GERMANY: FREEDOM, NOT FULL EMPLOYMENT

BIEN reports, in recent weeks the group "Freedom, not Full Employment" has been actively trying to give more visibility to the idea of basic income. It advertised the idea of an unconditional basic income in subway stations in Cologne (Dec. 6-12, 2005) and Hamburg (Dec. 9-18, 2005) (see www.freiheitstattvollbeschaeftigung.de/plakataktion.htm.) One of its more active members, sociologist Sascha Liebermann, has been discussing "Work and Income" in a radio show on Bayern 2 Radio (Bavaria), January 5, 2006, 10-11 AM (http://www.br-online.de/programme/bayern2/). Liebermann also wrote a reply to a paper by Ulrich Busch ("The Land of Milk and Honey - a Leftist Utopia? Critique of the Idea of an Unconditional Basic Income", which was published in "utopie kreativ", no. 181, November 2005. This reply is entitled "Freedom is a Challenge, not the Land of Milk and Honey", and will be published in "utopie kreativ", no. 184, February 2006.

Several German newspapers have echoed the activities of the group "Freedom, not Full Employment". See for instance an interview in "Thüringer Allgemeine " under the titel: "Freiheit zur Muße" (Freedom for Leisure), with Sascha Liebermann, published on January 13, 2006; or an interview in "Tageszeitung" (Taz - regional edition of North Rhine Westfalia) with Sascha Liebermann and Ute Fischer, published on January 28, 2006.
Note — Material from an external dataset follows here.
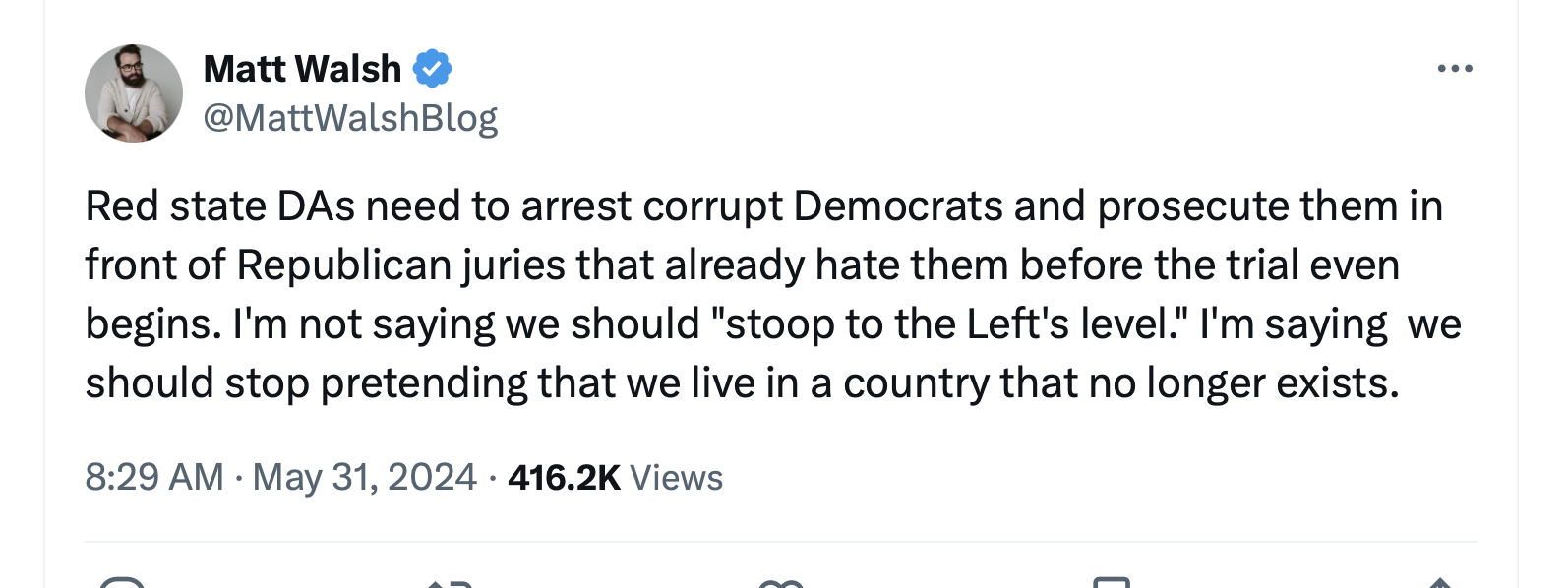The image size is (1568, 588).
Task: Click the word "Democrats" in the tweet
Action: point(898,206)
The main Theses defended by the group are now translated into French on its website: www.freiheitstattvollbeschaeftigung.de

NAMIBIA: PRESIDENT MEETS BASIC INCOME COALITION

BIEN reports, according to the January 27, 2006 issue of the daily newspaper "The Namibian" (Windhoek), Namibian President Hifikepunye Pohamba met representatives of the Basic Income Grant Coalition (BIG) at State House. The Coalition, made up of a host of different organisations, is lobbying for the introduction of an unconditional N$100 minimum grant to every Namibian not yet eligible for a Government pension. The President met the head of the delegation, Bishop Zephania Kameeta, BIG coordinator Reverend Philip Strydom, Legal Assistance Centre (LAC) Director Norman Tjombe and academic researcher Reverend Dirk Haarman, in a closed-door session to discuss the implementation of the proposed grant. At the end of the day, Pohamba had "not committed himself to anything", Kameeta said after emerging from the hour-long meeting, although the President did promise to take the matter up with Cabinet. "That's all we can ask," Kameeta said. "We cannot give the President of Namibia a time frame, but for us this was enough. The most positive thing is that he said we must stay in consultation, stay in communication. We had a very open and frank discussion. He asked very frank questions, so the meeting went beyond our expectations."
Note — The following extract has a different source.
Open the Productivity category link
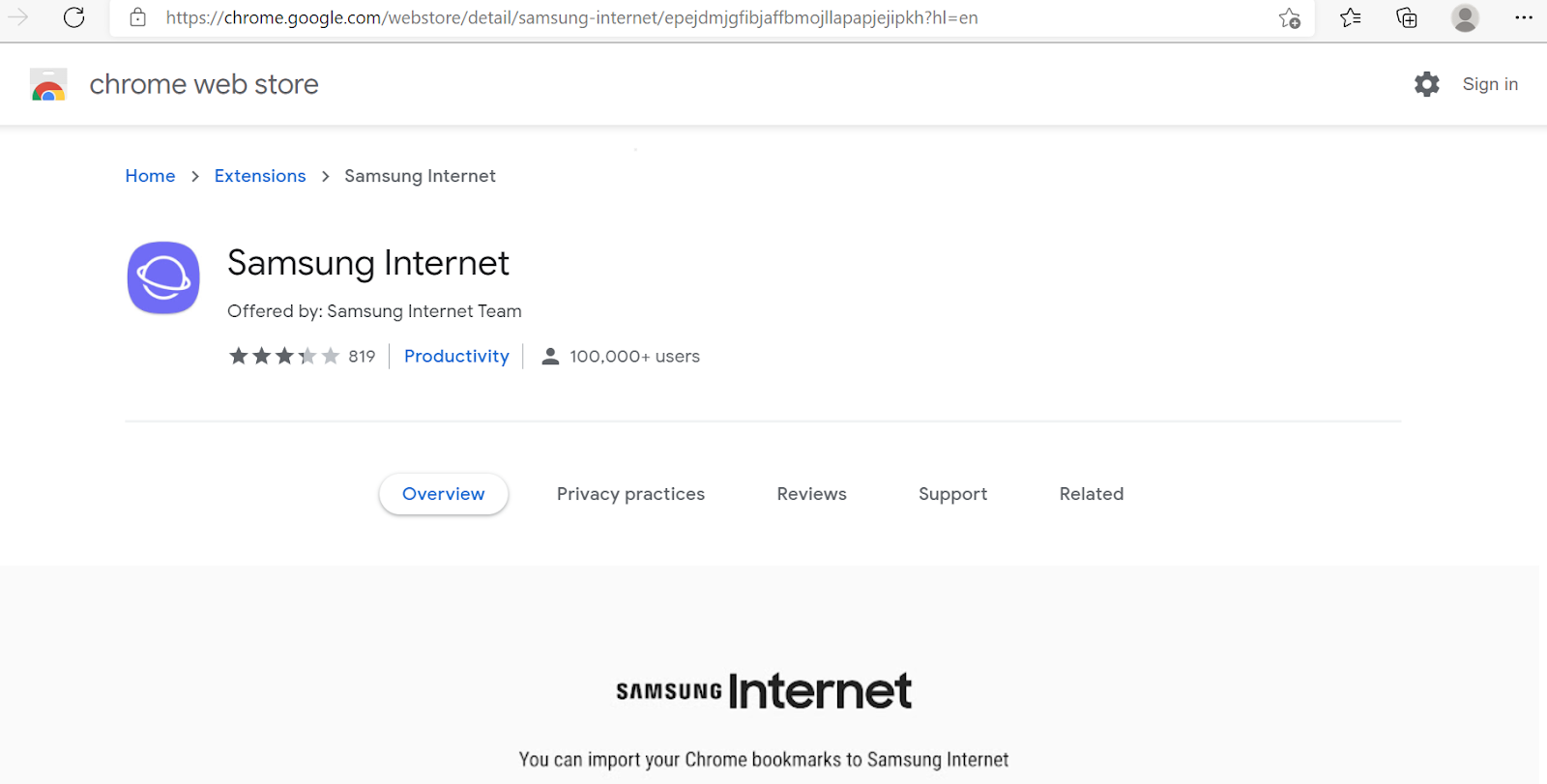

The idea for a Namibian basic income started in 2002, Kameeta told the President before the closed-door session began, when Government's Namibian Tax Consortium (Namtax) stated that it found the best method of addressing poverty and inequality to be a universal income grant. The grant would retrieve the money from those not in need, Kameeta said, through progressive tax adjustments. In this same way, the grant would overcome the threat of people becoming dependent on it. Last year, BIG Coalition representatives met the then Speaker of the National Assembly, Theo-Ben Gurirab, and the Parliamentary Committee on Human Resources, Social and Community Development. According to Reverend Haarman, both entities were supportive of the idea.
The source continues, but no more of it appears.